Amir Hamzah, seorang pengamat kebijakan publik, menyebut bahwa polemik ini sudah melebar jauh dan berpotensi mengganggu stabilitas tata kelola pemerintahan daerah. Ia menilai situasi ini sudah sangat kompleks dan membutuhkan perhatian langsung dari Gubernur DKI Jakarta, Pramono Anung.

“Masalah ini telah menjalar dan menciptakan ketidaknyamanan di internal birokrasi. Rasa saling curiga mulai tumbuh, padahal hal itu sangat berbahaya bagi efektivitas kerja pemerintahan,” ujar Amir, Selasa (20/5/2025).

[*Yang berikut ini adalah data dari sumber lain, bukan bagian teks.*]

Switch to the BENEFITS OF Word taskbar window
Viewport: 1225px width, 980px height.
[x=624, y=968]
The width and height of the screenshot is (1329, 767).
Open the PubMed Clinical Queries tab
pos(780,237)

Amir menekankan pentingnya peran KPK untuk memberikan klarifikasi atas keberadaan laporan yang dimaksud. “Kalau memang laporan itu benar ada, maka seharusnya KPK tahu siapa pelapornya. WH sudah menyatakan tidak melapor, dan sampai hari ini belum diketahui siapa yang sebenarnya mengajukan laporan tersebut. Ini menjadi penting untuk dibuka agar tidak menjadi fitnah yang berkembang liar,” tegas Amir.

Ia juga menambahkan bahwa apabila laporan itu memang berasal dari Aparatur Sipil Negara (ASN), apalagi yang memiliki jabatan strategis, maka tidak ada salahnya bila KPK menyampaikan kepada Gubernur agar tidak terjadi kegaduhan di lingkungan birokrasi.

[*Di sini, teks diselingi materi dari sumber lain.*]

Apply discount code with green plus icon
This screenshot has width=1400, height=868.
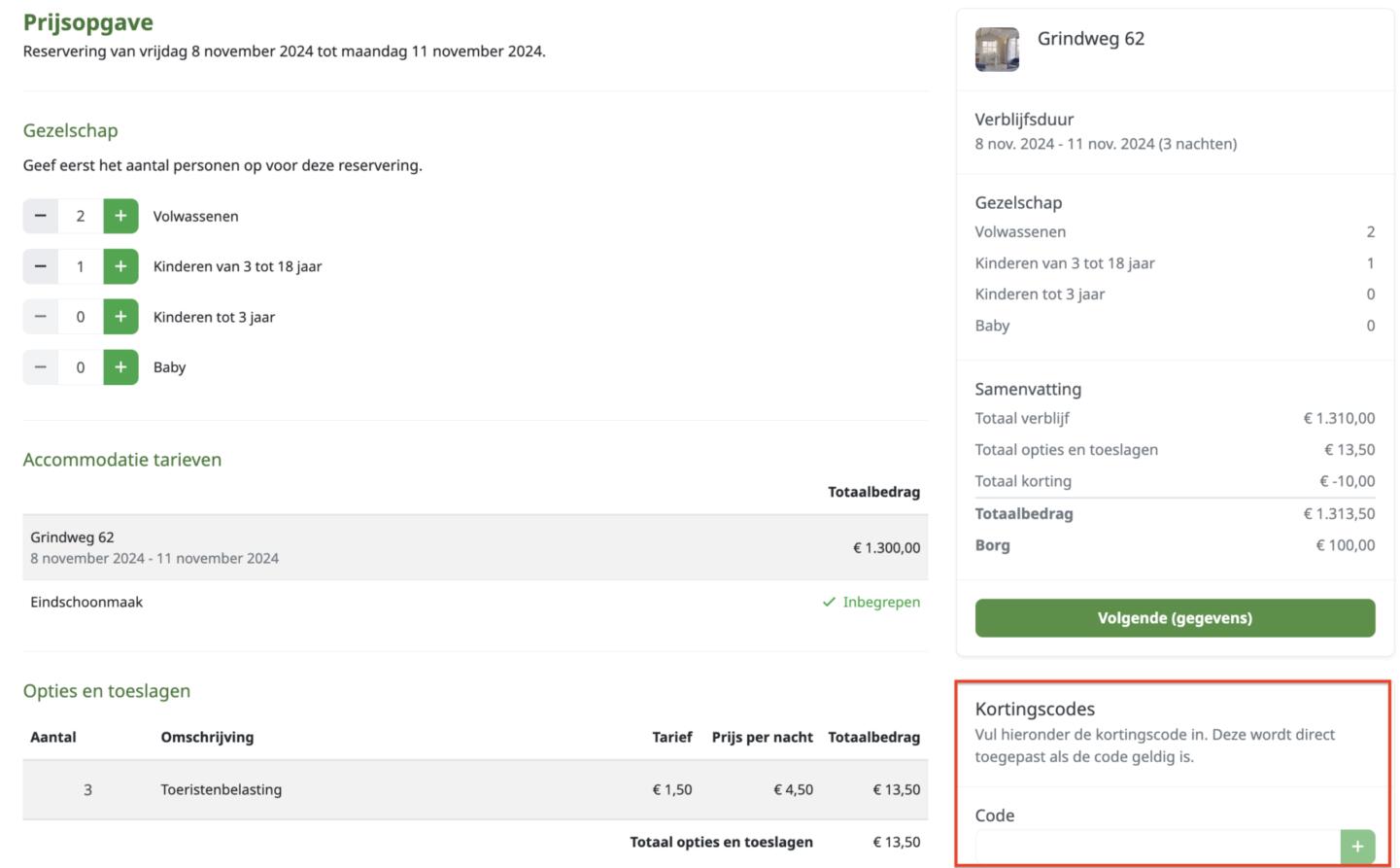click(x=1357, y=847)

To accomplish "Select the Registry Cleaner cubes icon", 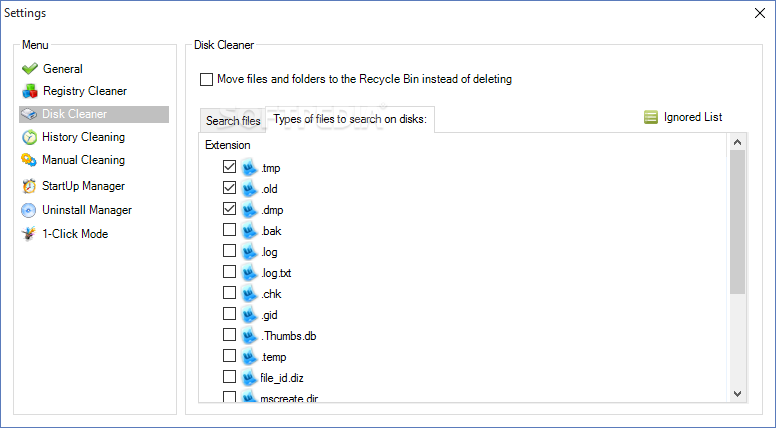I will click(x=30, y=91).
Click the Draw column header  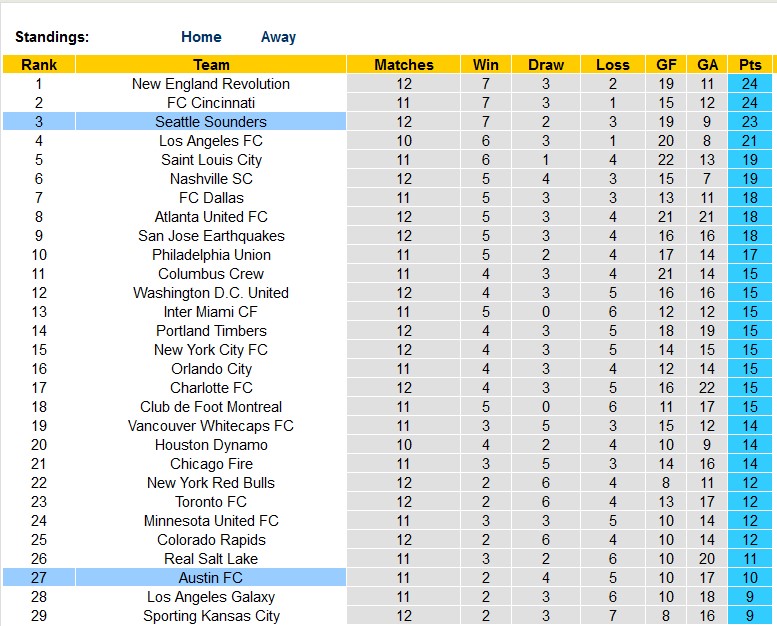tap(546, 65)
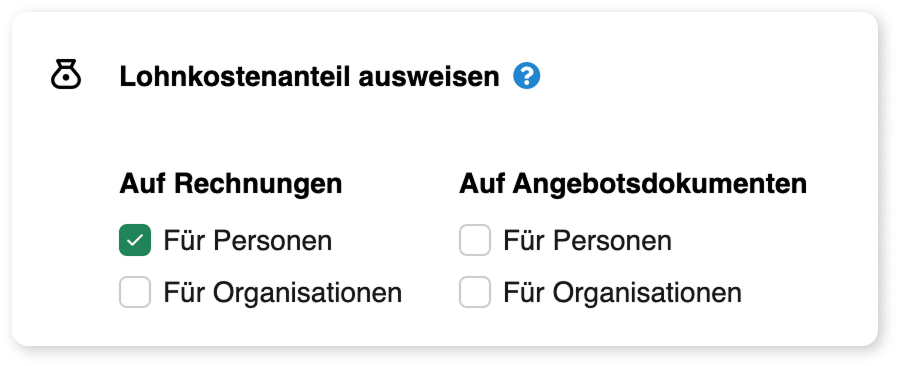Select the Für Personen label text for Angebotsdokumente
898x366 pixels.
(587, 241)
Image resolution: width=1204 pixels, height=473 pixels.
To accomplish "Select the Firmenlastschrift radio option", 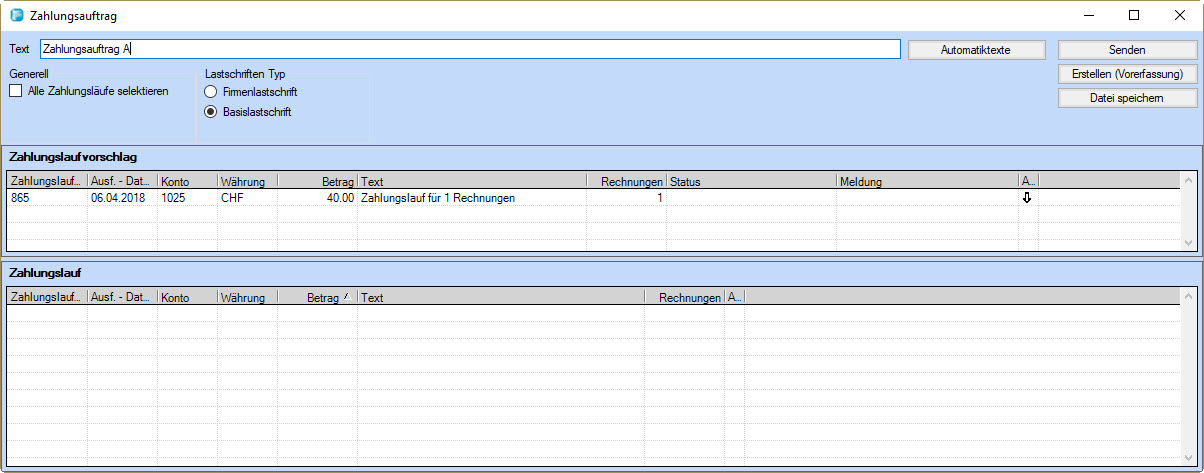I will (211, 92).
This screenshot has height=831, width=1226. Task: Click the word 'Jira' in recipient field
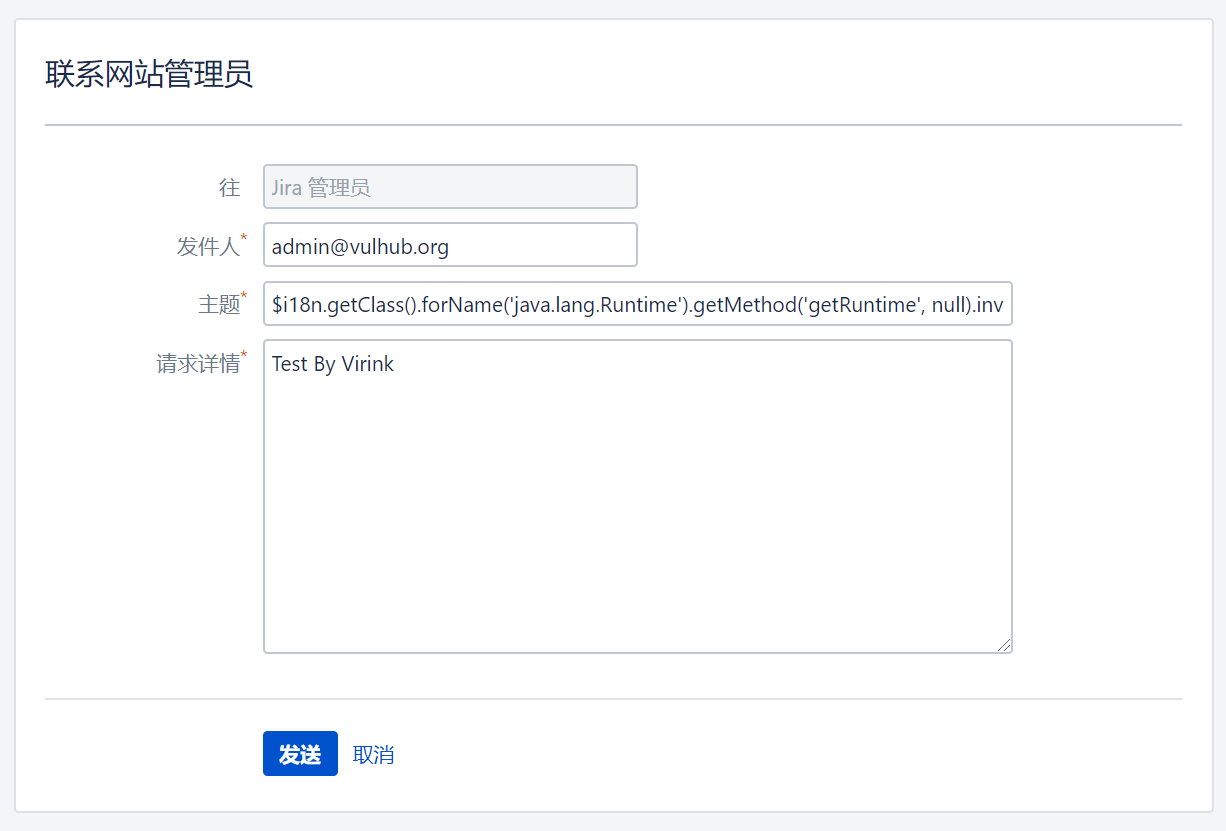tap(286, 187)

Mutasi Eselon II & III yang Menyisakan Tanda Tanya

Di sisi lain, Amir juga menyoroti langkah mutasi jabatan yang baru saja dilakukan Gubernur Pramono terhadap pejabat eselon II dan III. Termasuk penetapan sejumlah Wali Kota yang menurutnya menyisakan sejumlah pertanyaan. Ia menilai ada bias dalam proses pengambilan keputusan, yang mengindikasikan ketidakseimbangan antara penilaian objektif dan kepentingan tertentu.

“Informasi yang kami dapat, ada salah satu ASN eselon II yang sebelumnya digadang-gadang akan menduduki posisi Wali Kota, namun akhirnya gagal. Ini menimbulkan spekulasi dan keresahan di antara para pejabat, karena dianggap tidak jelas parameter dan mekanisme seleksinya,” ujarnya.

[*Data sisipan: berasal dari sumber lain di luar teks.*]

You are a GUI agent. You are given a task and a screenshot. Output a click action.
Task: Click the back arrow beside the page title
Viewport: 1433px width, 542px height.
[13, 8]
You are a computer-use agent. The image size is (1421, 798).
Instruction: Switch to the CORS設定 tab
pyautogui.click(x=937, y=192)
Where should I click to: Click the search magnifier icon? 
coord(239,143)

Situasi seperti ini, menurut Amir, tidak boleh dibiarkan berlarut-larut. Gubernur sebagai pemegang kendali tertinggi dalam manajemen ASN di wilayahnya, harus menjaga integritas dan transparansi proses mutasi serta promosi jabatan, apalagi menjelang momen krusial pemilihan Sekda DKI yang baru.

Menanti Panitia Seleksi Sekda DKI

Sekda DKI saat ini, Marullah Matali, diketahui akan memasuki masa pensiun per 1 Desember 2025. Lahir pada 27 November 1965, Marullah adalah birokrat senior yang telah mengabdi dalam berbagai posisi strategis di lingkungan Pemprov DKI.

Dengan tenggat waktu yang kian mendekat, Amir menyarankan agar Gubernur segera membentuk Panitia Seleksi (Pansel) Sekda DKI, paling lambat pada bulan September 2025. “Kita mengharapkan agar pengisian jabatan Sekda tidak mengalami kekosongan. Prosesnya harus dilakukan secara transparan dan terbuka, agar publik bisa mengawasi dan tidak ada kesan bahwa kursi Sekda hanya untuk kalangan tertentu,” ujarnya.

Lebih lanjut, Amir menegaskan bahwa jabatan Sekda bukan sekadar posisi administratif biasa. Ia adalah motor utama dalam penggerak mesin birokrasi daerah. Karena itu, siapa pun yang akan menduduki posisi tersebut nantinya, haruslah sosok yang kompeten, berpengalaman, dan memiliki integritas tinggi.

“Paling lambat 1 Desember 2025, bersamaan dengan pensiunnya Pak Marullah, kita sudah harus memiliki Sekda baru yang definitif. Tidak boleh ada kekosongan atau pelaksana tugas yang berkepanjangan,” pungkasnya.

Kasus ini menunjukkan bagaimana dinamika politik birokrasi di ibu kota negara tidak pernah benar-benar sepi dari intrik. Saat Sekda menjadi posisi yang diperebutkan, maka isu, fitnah, bahkan laporan ke lembaga hukum pun bisa menjadi alat yang digunakan. Keterbukaan informasi, ketegasan pimpinan daerah, dan netralitas lembaga penegak hukum menjadi krusial agar tata kelola pemerintahan tetap berjalan di jalur profesional.

Kini, semua mata tertuju pada dua lembaga: KPK, untuk membuka siapa pelapor sebenarnya; dan Pemprov DKI di bawah kendali Pramono Anung, untuk menjaga agar transisi Sekda berjalan mulus tanpa mencederai etika birokrasi.